Northern Ireland

Closing speeches in trial of Dana's brother John Brown

John Brown
Image caption John Brown denies five charges of abuse against two girls in the 1970s

The prosecution and defence have begun their closing speeches in the final stages of the trial of John Brown, the brother of Eurovision winner Dana.

Mr Brown, 60, from Bracknell, denies five charges of indecent assault against two young girls in the 1970s.

The trial, at Harrow Crown Court, is in its third week.

On Tuesday, the defence said the allegations were just an "absurd and surreal" attempt to support defamation claims against Dana Rosemary Scallon.

In his closing statements to the jury, a defence barrister said the prosecution's case against Mr Brown had at times resembled "an episode of Father Ted".

He said the claims have been fabricated by the victims and their families following bitter disputes over money and the ownership of a shared business interest.

The first alleged victim and her mother are suing Dana in Ireland for defamation after she stated the sex abuse claims were "malicious lies" during two television interviews in the middle of her 2011 presidential election campaign.

The barrister said the abuse claims were first raised in the USA in 2008, yet no formal complaint was made to British police until 2011, only days after lawyers became involved in the subsequent defamation case.

"It is 2011, Dana revives her political career and she is a visible and easy-to-hit target," he said.

"Does this just give you a little clue as to how this went? You can imagine how the discussions went with (their lawyer) about the defamation case. It wouldn't have a cat in hell's chance of succeeding if she hasn't reported it (the abuse) to the police.

"But if you play with fire you get burnt. And they (the first alleged victim and her family) have got their fingers very burnt and they found themselves in a position where they had no choice but to complain to the police."

He asked the jury to consider whether the second victim had been coerced into giving a false testimony by the family of the first victim, who he said went "trawling and fishing" for other witnesses to back up their claims.

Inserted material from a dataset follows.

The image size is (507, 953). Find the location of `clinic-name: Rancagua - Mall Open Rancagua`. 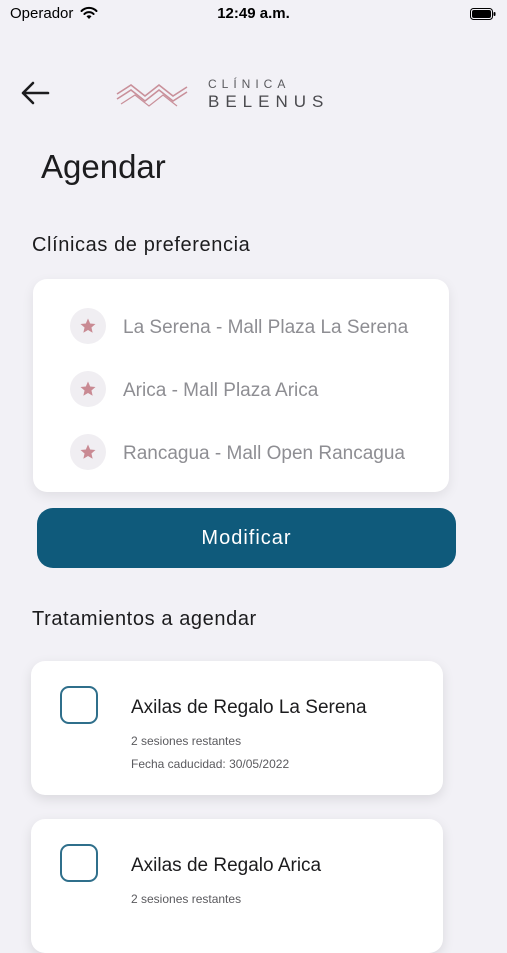

clinic-name: Rancagua - Mall Open Rancagua is located at coordinates (264, 454).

The barrister said the first alleged victim and her mother flew over from America and "delivered" the second victim to the police.

He said: "It is an absurdity. My learned friend says that if this was some sort of Machiavellian plot then they've not done a very good job.

"But, ladies and gentlemen, you've seen the players. It has been like watching an episode of Father Ted at times.

"(The first alleged victim and her mother) accepted they had contacted [other people] to see if they had been abused. They were trawling, fishing for other victims."

The jury was reminded of a Christmas card sent by the mother of the first alleged victim to the defendant in 1977, that contained a photograph of the girl and her brother, years after she claims to have been told about the abuse.

He also took the jury through each count one-by-one, reminding them of the evidence that the defendant provided which the defence claims show he was never with the first or second victim at the time of the alleged offences.

He said: "He is interviewed in June 2012 and he's consistent with every single thing he has said. My learned friend cannot find a single thing he's said that is inaccurate.

"When he's brought back in a few months later and he's interviewed about the second victim, it is the same."

Image copyright PA
Image caption Dana rejected accusations that she had known about the alleged assaults

He concluded his speech by reminding the jury they must only convict Brown if the scales of justice tip wholly in the favour of the prosecution, something he suggested "just cannot be the case".

'Use common sense'

Earlier, the prosecution asked the jury to use their "common sense" and ask themselves whether the evidence given by the defence added up.

"These are two women [the alleged victims] with no real link between them. Both say this defendant sexually abused them when they were little," a prosecution barrister said.

"He says this is all a wicked conspiracy and all of the witnesses for the prosecution, if he is right, are part of this evil.

"I say the people who agreed to lie are the defence witnesses and it's not something sophisticated. It's simply a cover-up at a time when cover-ups happened. And it's very difficult for them now to come clean."

The barrister said it was suspicious that the defendants were "able to remember exactly what was going on, on particular dates at particular times".

She told the jury to be careful: "Is this a case of two people having their story and sticking to it?"

The prosecution said that Ms Scallon, who ran for the Irish presidency in 2011 and employed Mr Brown as her media liaison officer, had accepted in court that the allegations against her brother would destroy her political career.

On Monday, giving evidence, Ms Scallon denied having known about the alleged assaults and denied allegations she had helped to cover them up.

She also denied finding help for her brother from a priest, and later declaring that Mr Brown was cured and had been forgiven by God.

'Evidence about emotion'

There has been some confusion from alleged victims and witnesses concerning the specific dates and locations of the alleged indecent assaults more than 30 years ago.

The prosecution told the jury: "A small child isn't going to remember dates and times, they'll remember being scared and hurt, their evidence was about emotion."

Central to the prosecution's case is that the younger of the two alleged victims had been reluctant to give evidence, calling into question the defence's case that there was a conspiracy against Mr Brown.

The prosecution said: "If the defence are right, then this is a Machiavellian woman, but actually she didn't want to talk about this."

The judge will begin his summary on Wednesday, before the jury can begin their deliberations.